▸ Provided information:
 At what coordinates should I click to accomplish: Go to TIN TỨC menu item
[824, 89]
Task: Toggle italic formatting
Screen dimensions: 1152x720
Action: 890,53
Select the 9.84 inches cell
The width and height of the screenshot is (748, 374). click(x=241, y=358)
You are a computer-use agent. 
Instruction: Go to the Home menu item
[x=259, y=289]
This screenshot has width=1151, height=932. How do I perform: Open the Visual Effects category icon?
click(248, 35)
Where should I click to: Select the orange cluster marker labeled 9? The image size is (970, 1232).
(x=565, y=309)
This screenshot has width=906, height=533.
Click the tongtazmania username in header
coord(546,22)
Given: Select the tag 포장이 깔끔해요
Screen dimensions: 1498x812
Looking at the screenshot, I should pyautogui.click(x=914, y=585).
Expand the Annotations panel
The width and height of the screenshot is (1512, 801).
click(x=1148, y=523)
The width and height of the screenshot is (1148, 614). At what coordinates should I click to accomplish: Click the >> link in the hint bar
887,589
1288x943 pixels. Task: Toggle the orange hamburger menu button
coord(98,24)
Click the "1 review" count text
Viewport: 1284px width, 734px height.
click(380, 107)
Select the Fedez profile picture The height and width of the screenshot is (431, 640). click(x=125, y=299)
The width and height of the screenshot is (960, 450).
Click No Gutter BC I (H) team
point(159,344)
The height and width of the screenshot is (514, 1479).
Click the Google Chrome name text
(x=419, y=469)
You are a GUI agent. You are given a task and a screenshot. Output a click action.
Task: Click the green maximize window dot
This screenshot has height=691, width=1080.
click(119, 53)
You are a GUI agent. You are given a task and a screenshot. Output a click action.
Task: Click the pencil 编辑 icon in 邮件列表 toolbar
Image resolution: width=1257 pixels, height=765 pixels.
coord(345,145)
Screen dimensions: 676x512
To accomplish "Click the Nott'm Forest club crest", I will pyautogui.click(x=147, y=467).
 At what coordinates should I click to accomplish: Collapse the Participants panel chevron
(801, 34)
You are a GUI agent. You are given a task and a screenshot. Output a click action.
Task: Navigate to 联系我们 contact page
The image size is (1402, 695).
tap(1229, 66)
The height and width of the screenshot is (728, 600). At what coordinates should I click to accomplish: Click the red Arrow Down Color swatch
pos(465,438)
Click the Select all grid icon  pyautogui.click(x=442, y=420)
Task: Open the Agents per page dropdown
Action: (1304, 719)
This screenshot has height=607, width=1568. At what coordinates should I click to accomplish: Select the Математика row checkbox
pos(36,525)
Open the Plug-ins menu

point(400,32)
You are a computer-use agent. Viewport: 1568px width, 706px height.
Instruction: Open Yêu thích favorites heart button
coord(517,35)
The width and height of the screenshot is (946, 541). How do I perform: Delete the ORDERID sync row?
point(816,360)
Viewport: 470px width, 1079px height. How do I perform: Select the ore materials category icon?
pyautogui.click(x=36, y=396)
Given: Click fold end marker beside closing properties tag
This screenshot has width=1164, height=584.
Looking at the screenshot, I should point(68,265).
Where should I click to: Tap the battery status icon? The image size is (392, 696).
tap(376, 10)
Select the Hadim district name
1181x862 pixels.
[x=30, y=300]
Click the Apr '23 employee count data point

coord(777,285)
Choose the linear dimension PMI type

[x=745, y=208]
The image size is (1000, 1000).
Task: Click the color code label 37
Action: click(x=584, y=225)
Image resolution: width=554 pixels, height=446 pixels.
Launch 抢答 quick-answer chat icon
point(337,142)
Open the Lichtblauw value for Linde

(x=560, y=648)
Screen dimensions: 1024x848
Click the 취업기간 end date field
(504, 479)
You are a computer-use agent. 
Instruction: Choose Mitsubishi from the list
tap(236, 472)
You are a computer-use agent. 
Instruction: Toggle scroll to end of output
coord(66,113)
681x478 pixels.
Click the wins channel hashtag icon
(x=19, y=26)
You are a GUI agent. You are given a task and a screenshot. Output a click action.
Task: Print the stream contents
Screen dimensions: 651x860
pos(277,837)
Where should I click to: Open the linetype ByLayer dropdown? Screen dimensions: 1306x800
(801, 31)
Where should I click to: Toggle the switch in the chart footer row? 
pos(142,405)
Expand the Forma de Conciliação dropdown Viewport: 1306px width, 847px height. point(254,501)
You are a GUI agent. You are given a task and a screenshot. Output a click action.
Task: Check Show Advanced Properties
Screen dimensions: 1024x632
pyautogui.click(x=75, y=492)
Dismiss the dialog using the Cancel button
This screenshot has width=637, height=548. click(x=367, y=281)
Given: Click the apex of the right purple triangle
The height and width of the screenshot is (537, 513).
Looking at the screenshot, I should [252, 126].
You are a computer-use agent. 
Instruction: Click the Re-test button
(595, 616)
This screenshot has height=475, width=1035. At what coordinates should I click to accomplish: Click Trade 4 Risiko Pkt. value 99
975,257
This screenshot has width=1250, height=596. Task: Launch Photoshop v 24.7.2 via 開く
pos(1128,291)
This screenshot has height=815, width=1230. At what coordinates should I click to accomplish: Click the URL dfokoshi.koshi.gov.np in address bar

▸ Exercise instructions: Once you have read the listing, retype it in full, word for word.

▸ Answer:
 At what coordinates should I click to accomplish: Go to TIN TỨC menu item
[824, 89]
Task: Toggle italic formatting
Screen dimensions: 1152x720
Action: 890,53
Select the 9.84 inches cell
The width and height of the screenshot is (748, 374). click(x=241, y=358)
You are a computer-use agent. 
Instruction: Go to the Home menu item
[x=259, y=289]
This screenshot has width=1151, height=932. How do I perform: Open the Visual Effects category icon?
click(248, 35)
Where should I click to: Select the orange cluster marker labeled 9? The image size is (970, 1232).
(x=565, y=309)
This screenshot has width=906, height=533.
Click the tongtazmania username in header
coord(546,22)
Given: Select the tag 포장이 깔끔해요
Screen dimensions: 1498x812
Looking at the screenshot, I should pyautogui.click(x=914, y=585).
Expand the Annotations panel
The width and height of the screenshot is (1512, 801).
click(x=1148, y=523)
The width and height of the screenshot is (1148, 614). At what coordinates should I click to accomplish: Click the >> link in the hint bar
887,589
1288x943 pixels. Task: Toggle the orange hamburger menu button
coord(98,24)
Click the "1 review" count text
Viewport: 1284px width, 734px height.
click(380, 107)
Select the Fedez profile picture The height and width of the screenshot is (431, 640). click(x=125, y=299)
The width and height of the screenshot is (960, 450).
Click No Gutter BC I (H) team
point(159,344)
The height and width of the screenshot is (514, 1479).
Click the Google Chrome name text
(x=419, y=469)
You are a GUI agent. You are given a task and a screenshot. Output a click action.
Task: Click the green maximize window dot
This screenshot has height=691, width=1080.
click(119, 53)
You are a GUI agent. You are given a task and a screenshot. Output a click action.
Task: Click the pencil 编辑 icon in 邮件列表 toolbar
Image resolution: width=1257 pixels, height=765 pixels.
coord(345,145)
Screen dimensions: 676x512
To accomplish "Click the Nott'm Forest club crest", I will pyautogui.click(x=147, y=467).
 At what coordinates should I click to accomplish: Collapse the Participants panel chevron
(801, 34)
You are a GUI agent. You are given a task and a screenshot. Output a click action.
Task: Navigate to 联系我们 contact page
The image size is (1402, 695).
tap(1229, 66)
The height and width of the screenshot is (728, 600). At what coordinates should I click to accomplish: Click the red Arrow Down Color swatch
pos(465,438)
Click the Select all grid icon  pyautogui.click(x=442, y=420)
Task: Open the Agents per page dropdown
Action: (1304, 719)
This screenshot has height=607, width=1568. At what coordinates should I click to accomplish: Select the Математика row checkbox
pos(36,525)
Open the Plug-ins menu

point(400,32)
You are a computer-use agent. Viewport: 1568px width, 706px height.
Instruction: Open Yêu thích favorites heart button
coord(517,35)
The width and height of the screenshot is (946, 541). How do I perform: Delete the ORDERID sync row?
point(816,360)
Viewport: 470px width, 1079px height. How do I perform: Select the ore materials category icon?
pyautogui.click(x=36, y=396)
Given: Click fold end marker beside closing properties tag
This screenshot has width=1164, height=584.
Looking at the screenshot, I should point(68,265).
Where should I click to: Tap the battery status icon? The image size is (392, 696).
tap(376, 10)
Select the Hadim district name
1181x862 pixels.
[x=30, y=300]
Click the Apr '23 employee count data point

coord(777,285)
Choose the linear dimension PMI type

[x=745, y=208]
The image size is (1000, 1000).
Task: Click the color code label 37
Action: click(x=584, y=225)
Image resolution: width=554 pixels, height=446 pixels.
Launch 抢答 quick-answer chat icon
point(337,142)
Open the Lichtblauw value for Linde

(x=560, y=648)
Screen dimensions: 1024x848
Click the 취업기간 end date field
(504, 479)
You are a computer-use agent. 
Instruction: Choose Mitsubishi from the list
tap(236, 472)
You are a computer-use agent. 
Instruction: Toggle scroll to end of output
coord(66,113)
681x478 pixels.
Click the wins channel hashtag icon
(x=19, y=26)
You are a GUI agent. You are given a task and a screenshot. Output a click action.
Task: Print the stream contents
Screen dimensions: 651x860
pos(277,837)
Where should I click to: Open the linetype ByLayer dropdown? Screen dimensions: 1306x800
(801, 31)
Where should I click to: Toggle the switch in the chart footer row? 
pos(142,405)
Expand the Forma de Conciliação dropdown Viewport: 1306px width, 847px height. point(254,501)
You are a GUI agent. You are given a task and a screenshot. Output a click action.
Task: Check Show Advanced Properties
Screen dimensions: 1024x632
pyautogui.click(x=75, y=492)
Dismiss the dialog using the Cancel button
This screenshot has width=637, height=548. click(x=367, y=281)
Given: Click the apex of the right purple triangle
The height and width of the screenshot is (537, 513).
Looking at the screenshot, I should [252, 126].
You are a computer-use agent. 
Instruction: Click the Re-test button
(595, 616)
This screenshot has height=475, width=1035. At what coordinates should I click to accomplish: Click Trade 4 Risiko Pkt. value 99
975,257
This screenshot has width=1250, height=596. Task: Launch Photoshop v 24.7.2 via 開く
pos(1128,291)
This screenshot has height=815, width=1230. At what coordinates should I click to accomplish: Click the URL dfokoshi.koshi.gov.np in address bar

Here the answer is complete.